- [INSTRUCTIONS FOR THE TASK] What you give back should match the records word for word.

◇ ◇ ◇ ◇ ◇ ◇ ◇

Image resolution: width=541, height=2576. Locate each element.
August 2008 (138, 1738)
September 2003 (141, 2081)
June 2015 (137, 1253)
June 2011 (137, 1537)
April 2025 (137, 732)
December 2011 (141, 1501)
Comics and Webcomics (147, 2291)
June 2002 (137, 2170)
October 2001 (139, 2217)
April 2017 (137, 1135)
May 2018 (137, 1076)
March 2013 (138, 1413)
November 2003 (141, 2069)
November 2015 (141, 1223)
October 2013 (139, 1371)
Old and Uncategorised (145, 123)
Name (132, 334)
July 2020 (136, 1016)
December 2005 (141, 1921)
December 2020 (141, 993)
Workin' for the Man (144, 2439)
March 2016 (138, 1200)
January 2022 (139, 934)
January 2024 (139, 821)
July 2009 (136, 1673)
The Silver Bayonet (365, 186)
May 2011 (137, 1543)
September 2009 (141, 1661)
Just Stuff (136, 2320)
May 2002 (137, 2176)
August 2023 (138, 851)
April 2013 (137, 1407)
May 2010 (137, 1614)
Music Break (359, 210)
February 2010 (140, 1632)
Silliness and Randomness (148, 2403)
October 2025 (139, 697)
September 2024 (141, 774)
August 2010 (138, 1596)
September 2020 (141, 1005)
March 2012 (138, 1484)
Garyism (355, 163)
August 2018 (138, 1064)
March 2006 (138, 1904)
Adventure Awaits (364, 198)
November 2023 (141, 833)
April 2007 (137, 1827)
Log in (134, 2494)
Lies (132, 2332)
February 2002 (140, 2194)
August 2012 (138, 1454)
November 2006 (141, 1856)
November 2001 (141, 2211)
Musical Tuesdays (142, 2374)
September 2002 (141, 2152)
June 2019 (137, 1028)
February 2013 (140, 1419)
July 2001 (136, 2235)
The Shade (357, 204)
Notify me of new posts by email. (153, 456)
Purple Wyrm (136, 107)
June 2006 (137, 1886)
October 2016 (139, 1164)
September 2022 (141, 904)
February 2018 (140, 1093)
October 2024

◇ ◇ ◇ ◇ ◇ ◇ ◇

- [EXERCISE RESULT]
Image resolution: width=541, height=2576. Locate each element.
August 2008 (138, 1738)
September 2003 (141, 2081)
June 2015 (137, 1253)
June 2011 (137, 1537)
April 2025 (137, 732)
December 2011 (141, 1501)
Comics and Webcomics (147, 2291)
June 2002 (137, 2170)
October 2001 (139, 2217)
April 2017 (137, 1135)
May 2018 (137, 1076)
March 2013 (138, 1413)
November 2003 (141, 2069)
November 2015 (141, 1223)
October 2013 (139, 1371)
Old and Uncategorised (145, 123)
Name (132, 334)
July 2020 (136, 1016)
December 2005 (141, 1921)
December 2020 (141, 993)
Workin' for the Man (144, 2439)
March 2016 (138, 1200)
January 2022 (139, 934)
January 2024 (139, 821)
July 2009 (136, 1673)
The Silver Bayonet (365, 186)
May 2011 (137, 1543)
September 2009 (141, 1661)
Just Stuff (136, 2320)
May 2002 (137, 2176)
August 2023 (138, 851)
April 2013 (137, 1407)
May 2010 (137, 1614)
Music Break (359, 210)
February 2010 (140, 1632)
Silliness and Randomness (148, 2403)
October 2025 (139, 697)
September 2024 (141, 774)
August 2010 (138, 1596)
September 2020 (141, 1005)
March 2012 (138, 1484)
Garyism (355, 163)
August 2018 (138, 1064)
March 2006 (138, 1904)
Adventure Awaits (364, 198)
November 2023 (141, 833)
April 2007 (137, 1827)
Log in (134, 2494)
Lies (132, 2332)
February 2002 (140, 2194)
August 2012 (138, 1454)
November 2006 (141, 1856)
November 2001 (141, 2211)
Musical Tuesdays (142, 2374)
September 2002 (141, 2152)
June 2019 (137, 1028)
February 2013 (140, 1419)
July 2001 (136, 2235)
The Shade (357, 204)
Notify me of new posts by email. (153, 456)
Purple Wyrm (136, 107)
June 2006 (137, 1886)
October 2016 (139, 1164)
September 2022 (141, 904)
February 2018 (140, 1093)
October 2024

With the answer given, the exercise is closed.